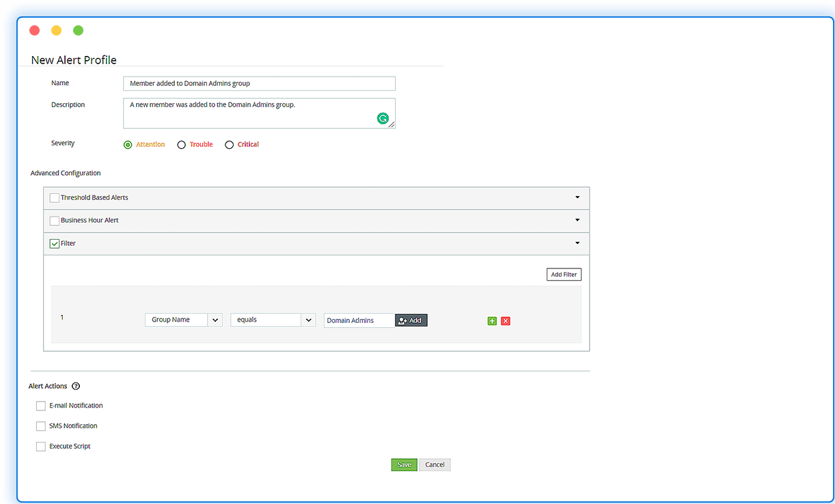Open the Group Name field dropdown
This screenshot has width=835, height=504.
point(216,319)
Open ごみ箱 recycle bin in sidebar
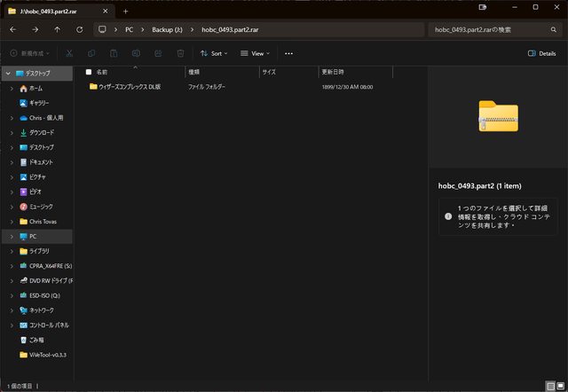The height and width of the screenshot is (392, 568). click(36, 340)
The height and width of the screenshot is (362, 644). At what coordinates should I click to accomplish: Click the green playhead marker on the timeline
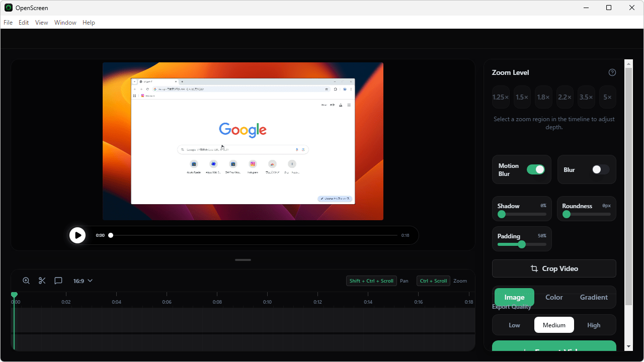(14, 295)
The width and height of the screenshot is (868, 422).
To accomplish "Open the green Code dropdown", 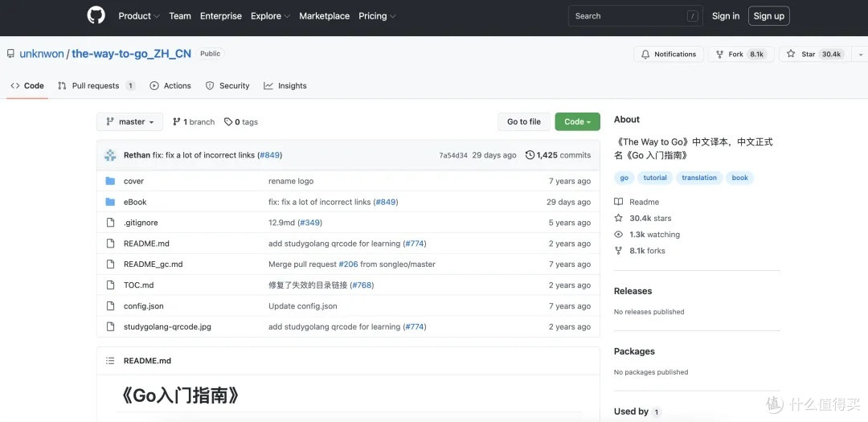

- _REQUIRED WORK_: Only the lines from the one containing "Open ごみ箱 recycle bin in sidebar" through the last line of the material are to be restated word for word; no picture is to be included.

- _EXPECTED ANSWER_:
Open ごみ箱 recycle bin in sidebar
The height and width of the screenshot is (392, 568). click(36, 340)
The height and width of the screenshot is (362, 644). At what coordinates should I click to accomplish: Click the green playhead marker on the timeline
(14, 295)
The width and height of the screenshot is (868, 422).
To accomplish "Open the green Code dropdown", 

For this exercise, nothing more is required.